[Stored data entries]
+---+

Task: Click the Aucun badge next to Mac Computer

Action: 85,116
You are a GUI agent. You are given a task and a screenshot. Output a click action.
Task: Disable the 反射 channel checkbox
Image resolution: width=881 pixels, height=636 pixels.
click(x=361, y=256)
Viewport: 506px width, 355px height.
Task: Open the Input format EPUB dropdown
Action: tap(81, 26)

+---+

#### [Goal of the exercise]
Retype the records in full, keeping every word as it is.

#### [Expected output]
Task: Click the Aucun badge next to Mac Computer

Action: 85,116
You are a GUI agent. You are given a task and a screenshot. Output a click action.
Task: Disable the 反射 channel checkbox
Image resolution: width=881 pixels, height=636 pixels.
click(x=361, y=256)
Viewport: 506px width, 355px height.
Task: Open the Input format EPUB dropdown
Action: tap(81, 26)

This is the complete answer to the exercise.